Learnt JUnit yesterday, learning Mockito today

I wrote a simple class;

public class FileOperations {
    public boolean autoMove(){
        List<byte[]> patterns = getListofPatterns();
        for(byte[] pattern: patterns){
            System.out.println(new String(pattern));
            if(seekInHeader(pattern)){
                //logic to move file of specific folder of specific extension
                return true;
            }
        }
        return false;
    }

    public boolean seekInHeader(byte[] pattern){
        return false;
    }

    public List<byte[]> getListofPatterns(){
        return null;
    }
}

And trying to test it as follows

@Test
public void autoMoveTest(){
    FileOperations fo = mock(FileOperations.class);//stub
    List<byte[]> dummyPatterns = new ArrayList<byte[]>();//specify stub value
    dummyPatterns.add("amit".getBytes());

    when(fo.getListofPatterns()).thenReturn(dummyPatterns);
    when(fo.seekInHeader(anyString().getBytes())).thenReturn(true);

    System.out.println(new String(fo.getListofPatterns().get(0)));
    System.out.println(fo.seekInHeader("amit".getBytes()));
    System.out.println(fo.autoMove());
    assertTrue(fo.autoMove());
}

Output:

amit

true

false

As I set seekHeader() to return true. Why fo.autoMove() is returning false?

With a mock, none of the methods actually do anything, unless you explicitly specify that they should. The whole point of a mock is that the functionality has been replaced, either by no functionality at all (the default), or by functionality that you stub.
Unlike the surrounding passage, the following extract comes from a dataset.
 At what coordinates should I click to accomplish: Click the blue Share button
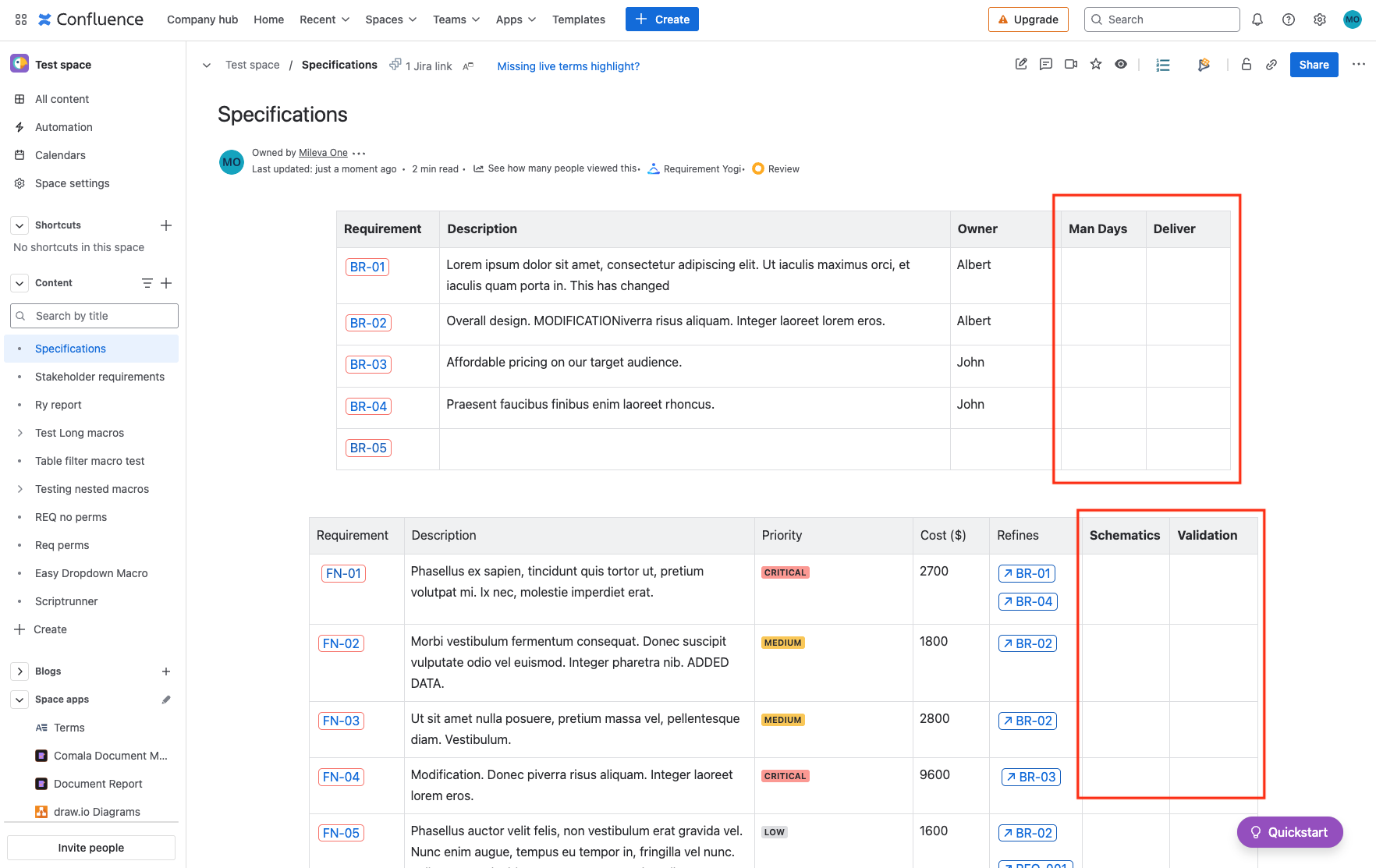[x=1314, y=65]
The default functionality for a mock is that every method does nothing at all, then returns either false (for booleans), zero (for numeric primitives), an empty collection, or null . So in this case, autoMove will always return false , unless you stub it to do something different.

The whole idea of using mocks is that you don't mock the class that you're trying to test . Instead, you mock other classes that it interacts with. So if a method of class A calls a method of class B , and you wish to test class A ; then you would use a mock of class B , and stub the method of B that gets called.
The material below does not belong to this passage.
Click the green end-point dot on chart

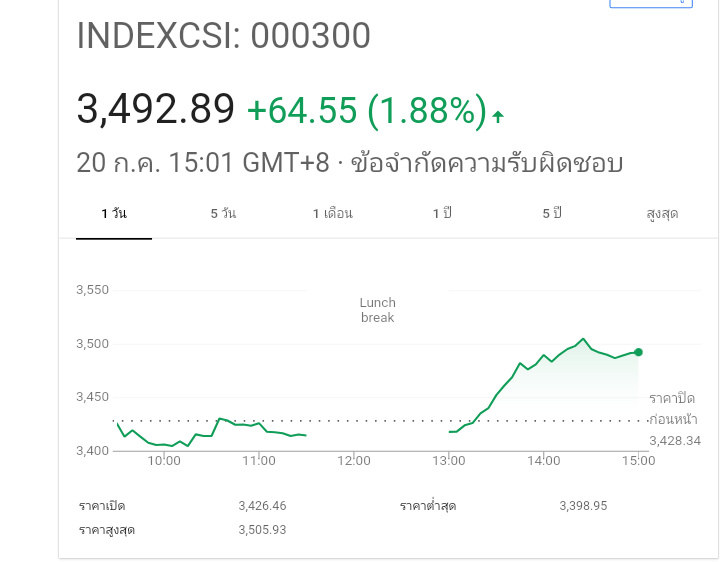pyautogui.click(x=638, y=352)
You can do it using spy as follows;

@Test
    public void autoMoveTest(){
        FileOperations fo = new  FileOperations("");
        FileOperations spyFo = spy(fo);

        List<byte[]> dummyPatterns = new ArrayList<byte[]>();//specify stub value
        dummyPatterns.add("amit".getBytes());

        when(spyFo.getListofPatterns()).thenReturn(dummyPatterns);
        when(spyFo.seekInHeader(anyString().getBytes())).thenReturn(true);//stubbing a method

        assertTrue(spyFo.autoMove());
    }

Why your code is failing

Because you were not stubbing fo.autoMove() . When you call a real method with mocked object, actual method never runs. It just returns default value of return-type or stubbed value. So even if you return true from autoMove() , it will return false for a mock object.